Contraceptive Comeback: The Maligned IUD Gets a Second Chance
By the early 1970s, 17 IUDs were under development by 15 different companies. The problems started with the fourth one to actually hit the market: the Dalkon Shield. AH Robins (which also made ChapStick and Robitussin) marketed one version of it as a smaller option for women who didn’t have children. Like all medical devices at the time, the Shield wasn’t vetted by the FDA. While drugs got careful screening, safety and efficacy claims on device labels did not. The FDA stepped in only if people started reporting problems.

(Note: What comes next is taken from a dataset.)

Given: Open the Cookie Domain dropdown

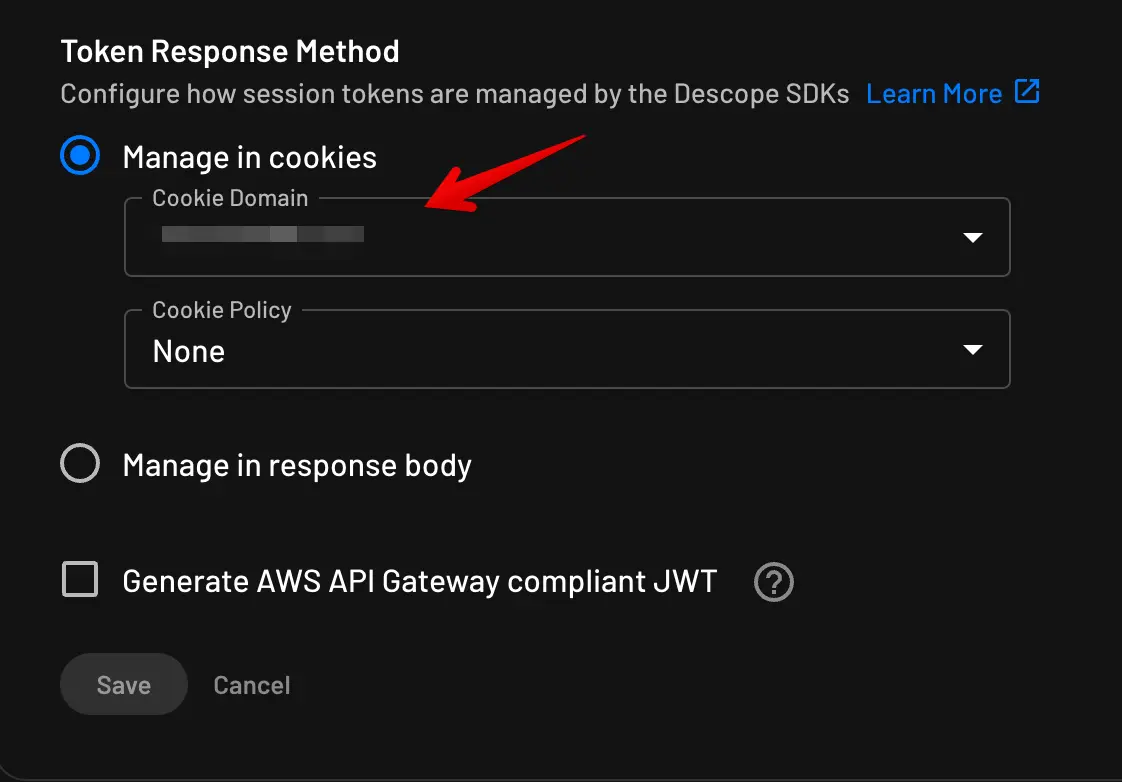Looking at the screenshot, I should click(567, 237).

And report they did. Women with the Shield came to doctors ravaged by infection. Some complained of uterine bleeding or pain during sex. In others, the symptoms were less severe, like vaginal discharge or vague abdominal pain. Doctors diagnosed some of them with a condition called pelvic inflammatory disease—PID—which can be caused by chlamydia and gonorrhea or by normal vaginal bacteria. The women took antibiotics and usually got better, though a few rare cases led to hysterectomies. Furthermore, the Shield had a higher failure rate than originally reported, and some women who became pregnant with the Shield in place experienced spontaneous septic abortion, a miscarriage complicated by infection. At least 18 died. In 1974, faced with a flood of Shield-linked complaints, AH Robins took it off the market.